Beachten Sie bitte, dass auch manche Vertragsstaaten für bestimmte Leistungen Selbstbehalte vorsehen, die von der österreichischen Sozialversicherung nicht ersetzt werden können. Der Leistungsumfang orientiert sich, wie oben erwähnt, immer nach der Rechtslage des betreffenden Staates und kann vom österreichischen Standard abweichen. Eine private Reisekrankenversicherung ist daher auch in diesem Fall empfehlenswert - diese gewährleistet möglicherweise auch einen allfälligen Rücktransport, dessen Kosten von der österreichischen Krankenversicherung grundsätzlich nicht übernommen werden.

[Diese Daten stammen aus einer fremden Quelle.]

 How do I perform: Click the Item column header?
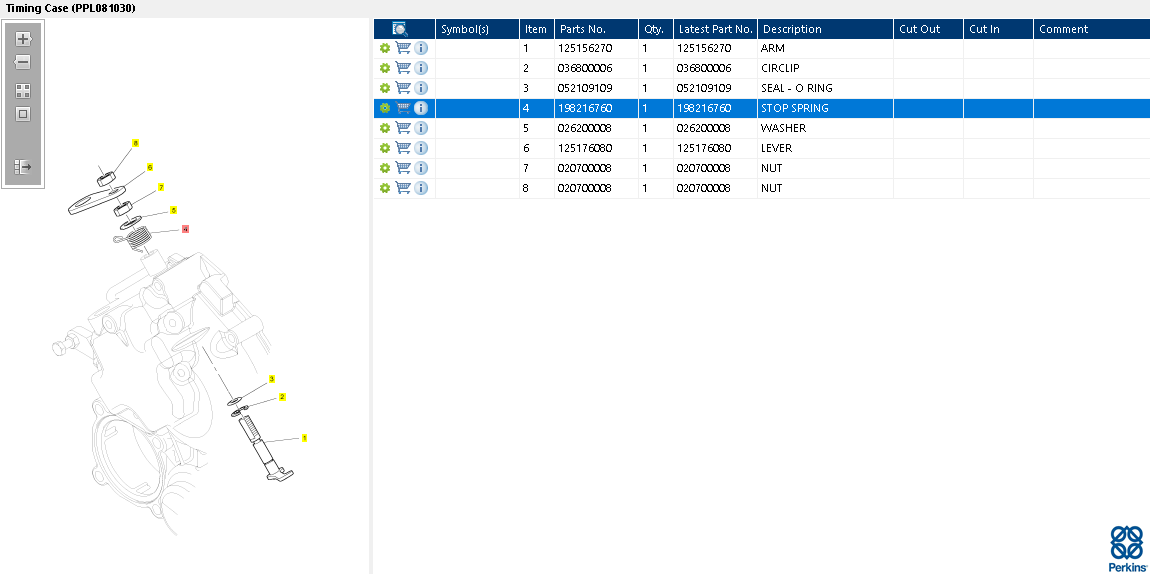[537, 29]
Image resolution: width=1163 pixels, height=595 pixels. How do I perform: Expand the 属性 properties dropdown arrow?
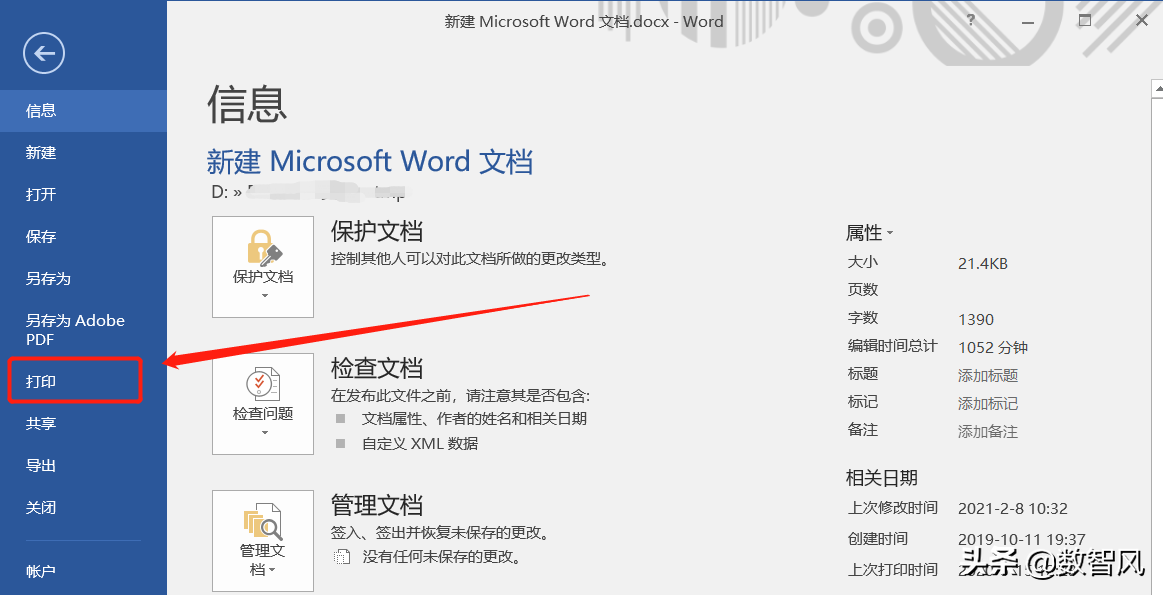[890, 234]
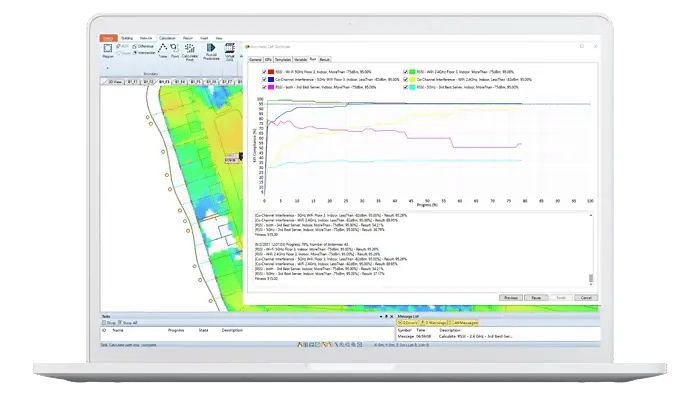Expand the dropdown arrow under Region
This screenshot has height=394, width=700.
[x=108, y=68]
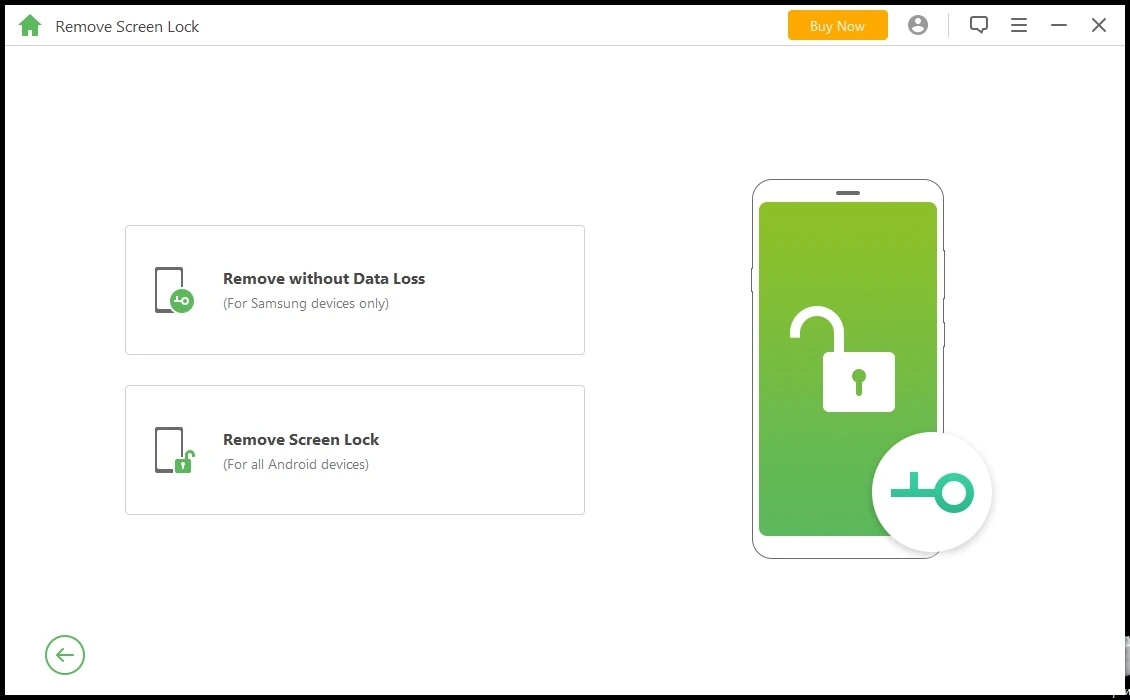Click the white open padlock graphic
This screenshot has width=1130, height=700.
coord(842,359)
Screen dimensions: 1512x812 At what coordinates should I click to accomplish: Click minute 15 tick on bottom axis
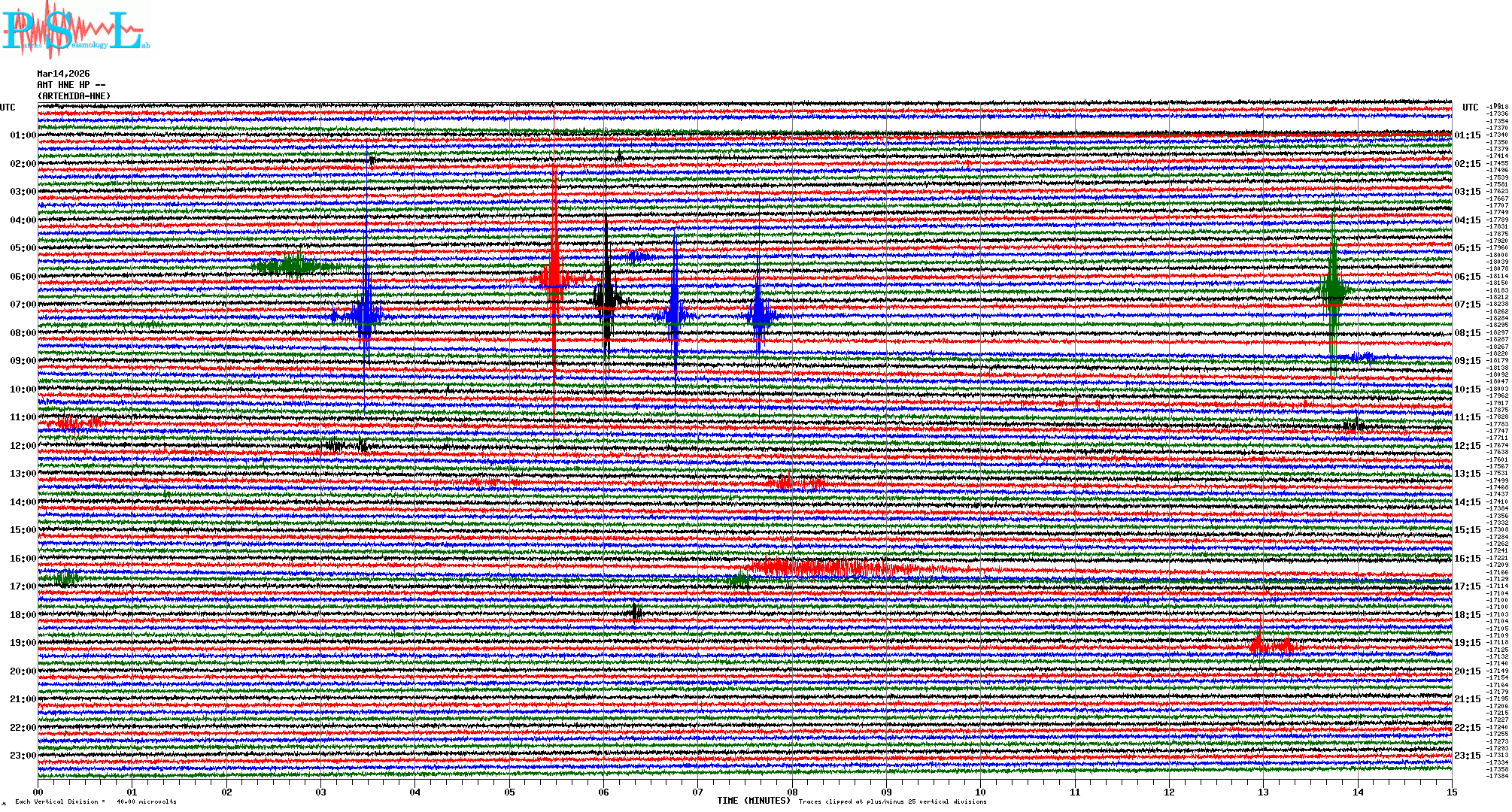(x=1451, y=792)
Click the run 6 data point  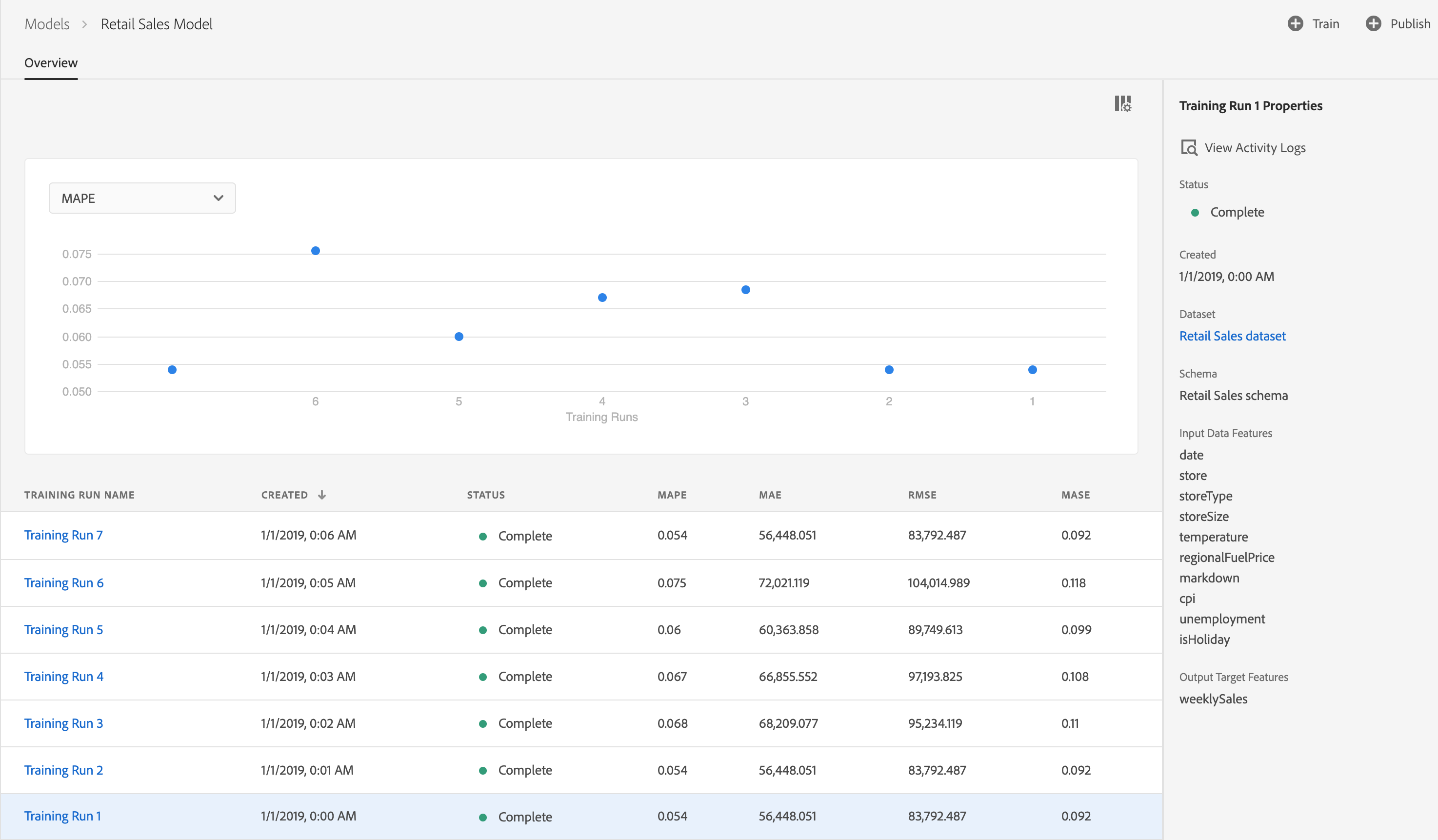click(x=316, y=251)
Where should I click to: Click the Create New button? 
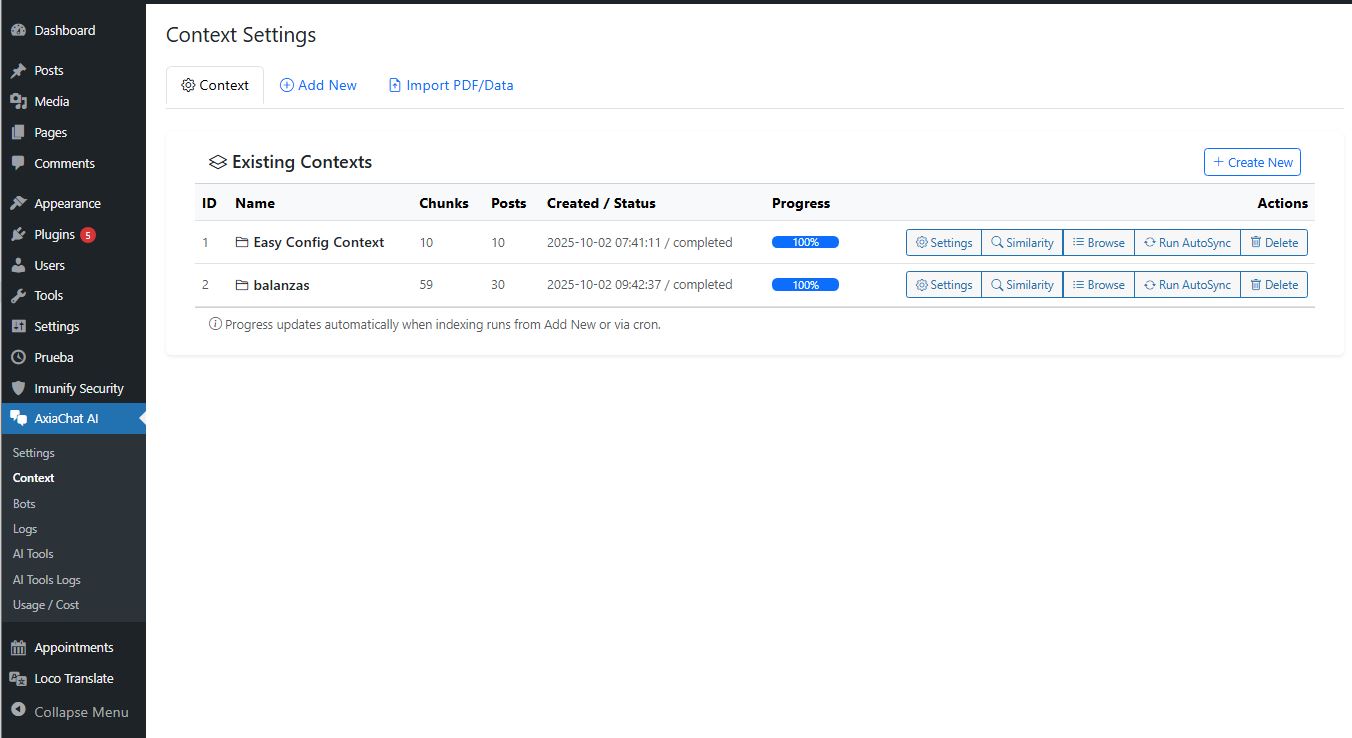(x=1252, y=161)
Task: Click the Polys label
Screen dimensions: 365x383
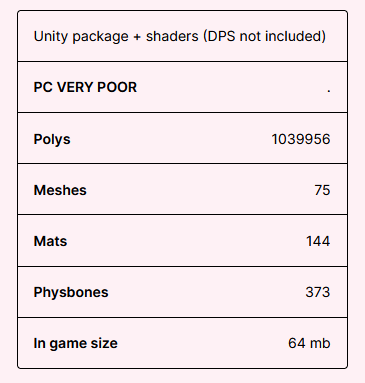Action: point(52,139)
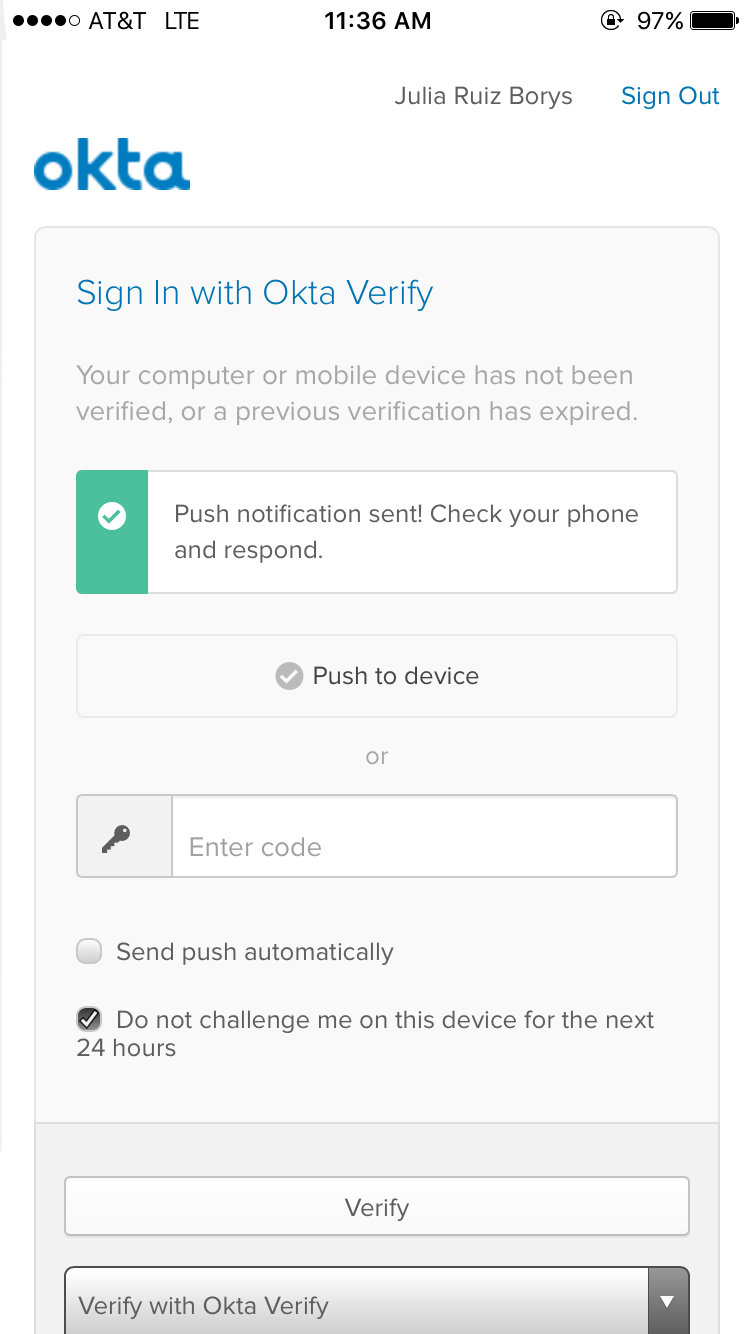Tap the 97% battery percentage
750x1334 pixels.
(660, 21)
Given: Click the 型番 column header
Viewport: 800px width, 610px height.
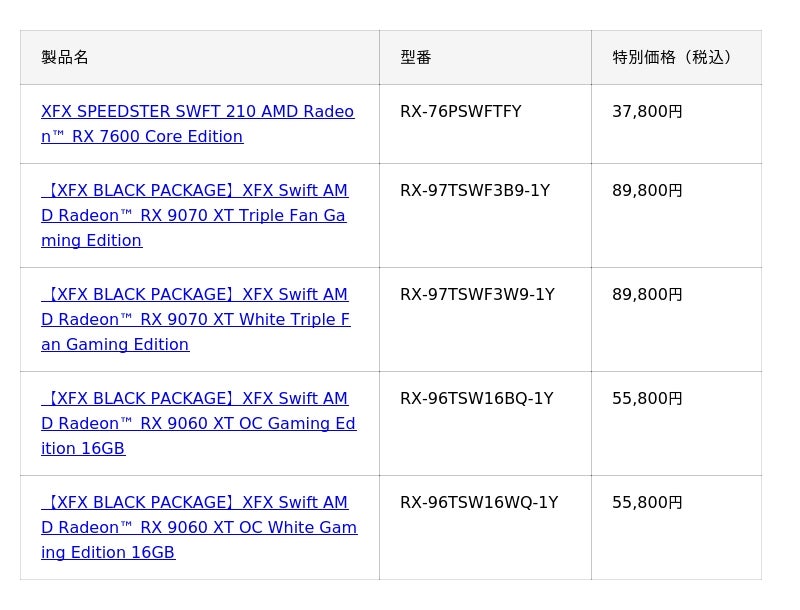Looking at the screenshot, I should tap(416, 58).
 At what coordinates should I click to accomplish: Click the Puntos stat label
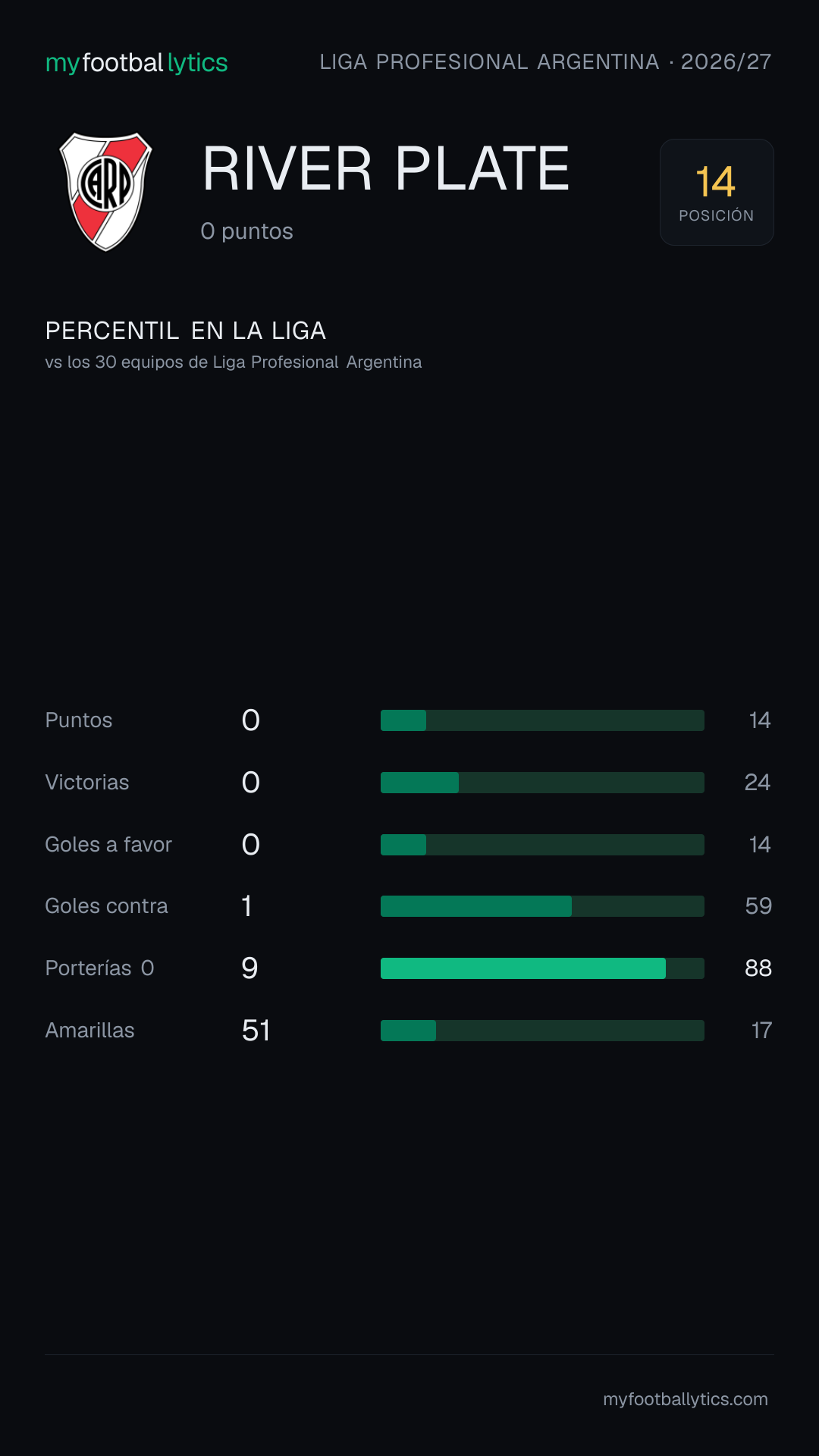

Müssen Sie sich aus anderen Gründen ins Ausland begeben, zum Beispiel wegen einer Versetzung an eine Dienststelle im Ausland oder einer medizinischen Untersuchung, dann wenden Sie sich bitte zeitgerecht an Ihre zuständige Landes- oder Außenstelle. Diese informiert Sie über Ihren Versicherungsschutz bei Auslandsaufenthalten.  


Urlaub in Österreich

Für Ihren Urlaub in Österreich genügt die Mitnahme Ihrer e-card. Mit dieser können Sie österreichweit alle unsere Vertragspartner in Anspruch nehmen. Sollten Sie einen Wahlarzt oder eine Wahleinrichtung aufsuchen, so können Sie die bezahlte Honorarnote zum allfälligen tarifmäßigen Kostenersatz bei Ihrer zuständigen Landes- oder Außenstelle einreichen, die Ihnen auch gerne für alle Fragen rund um den Versicherungsschutz im In- und Ausland zur Verfügung steht.